Monthly Archives: July 2011

Debugging Techniques for optimized PPC builds


[This was originaly published on #AltDevBlogADay. Go there if you want to read a lot of awesome stuff from awesome dudes …]

In the last years I have given up the usage of debug builds completely. The performance was usually so bad, that it induced physical pain to play the game. Also the build and especially link-times for a debug build are just annoying on large projects. And not ignore the fact, that QA was testing the optimized builds, so remote-debugging or debugging of crash-dumps had to be done in this build either way.

But it is not that bad as some people might think. In the beginning it takes some time to get used to it, but after a few sessions, this works as good as a debug build.

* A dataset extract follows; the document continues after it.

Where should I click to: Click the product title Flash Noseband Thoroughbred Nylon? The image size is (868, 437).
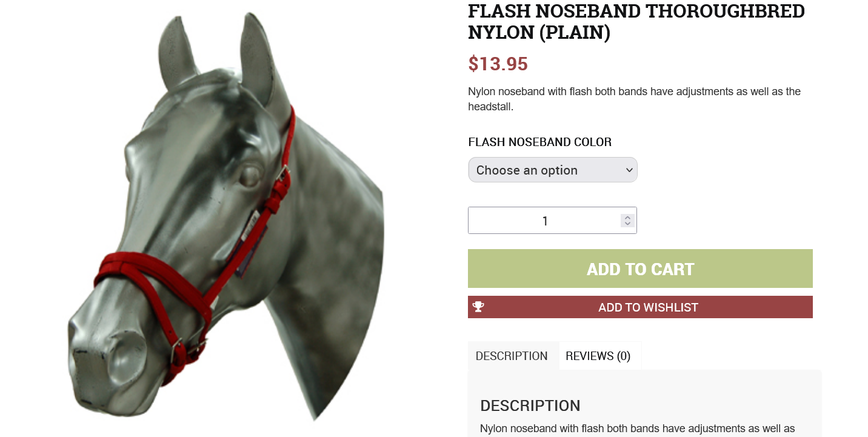click(636, 21)
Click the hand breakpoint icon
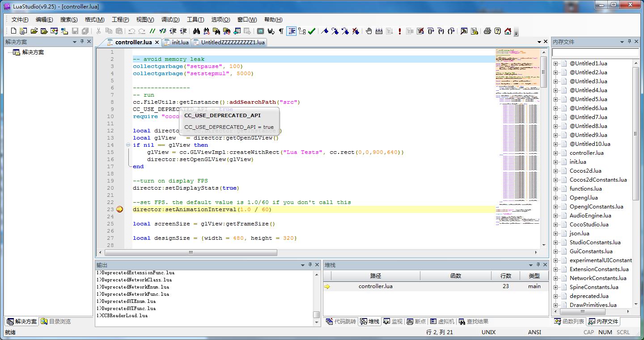This screenshot has height=340, width=644. point(369,31)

This article is mostly aimed at programmers not that familiar with the lower level concepts and should help them to get the most information without the need of reading assembly.

Problems of optimized builds

1. The source code does not represent exactly the instructions that are executed
2. You will have to search for most of the variables yourself, as the resolution that is done by the debugger is mostly wrong
3. You can find everything in memory you might possibly need, you just need to find it

I will describe some techniques to get as much information about the current state as possible, without the need of reading assembly code.

Variables

First thing you need to realize is, that no local variables, parameters and return values can be watched and interpreted directly from source-code. If you hover over some variable or type them into the watch-window, you will get random information. There are of course some cases, where the value is correct, but this is nothing you should ever rely on.

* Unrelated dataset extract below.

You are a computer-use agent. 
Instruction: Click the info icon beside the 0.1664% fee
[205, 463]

The only trustworthy types of variables are global variables and static class members. These are always correct. If they contain garbage, than it is most probably, because they are screwed for real, were overwritten or not initialized at all.

Objects

The debugger can determine the “real” type of an object by resolving the vtable-entries, so use this to your advantage.

If you know, that there must be some kind of object at address 0xB00B5000, you can just
cast this address to any polymorphic type ( it doesn’t matter which one, it should just have a vtable). If you expand this object in the watch window, the first entry will hold the resolved vpointer and will contain a human readable name of the runtime type of this instance.

Here is an example. The address points to an instance of the class ‘UWorld’ and the debugger can determine this, no matter into which type you cast the pointer.

Register Usage

The PPC ABI defines a specified register usage. This allows you to get a lot of information just by looking at the registers. Note, that these are callstack dependent.

This means, a function-call overwrites some of the registers and restores them after returning. Therefore, you cannot rely on every register if you are not at the top of the callstack. But the debugger aids you here also. Every register that was invalidated by a function-call above in the callstack is displayed without a value in the register window.

In this picture you can see, that r0 and r3 - r12 were overwritten by another function-call. All registers that are containing values can be considered as valid.

The registers are used for clearly specified data.

r1         This is always the pointer to the current stack-frame.
r3  - r10  first 8 input arguments
r3  - r4   return values
r14 - r31  non-volatile registers

There are more register-types ( FPU registers, VMX registers ) but you should get away most of the time just with r0 - r31.

Address Ranges

Letโ€™s assume you are in some method-call and would like to inspect the current state of the this-pointer and itโ€™s members.

First, check r3, which usually contains the this-pointer. As this is the first parameter register, this makes kind of sense, right? If you have no valid r3, the first thing to do, is to search the r14 – r31 for sane object addresses.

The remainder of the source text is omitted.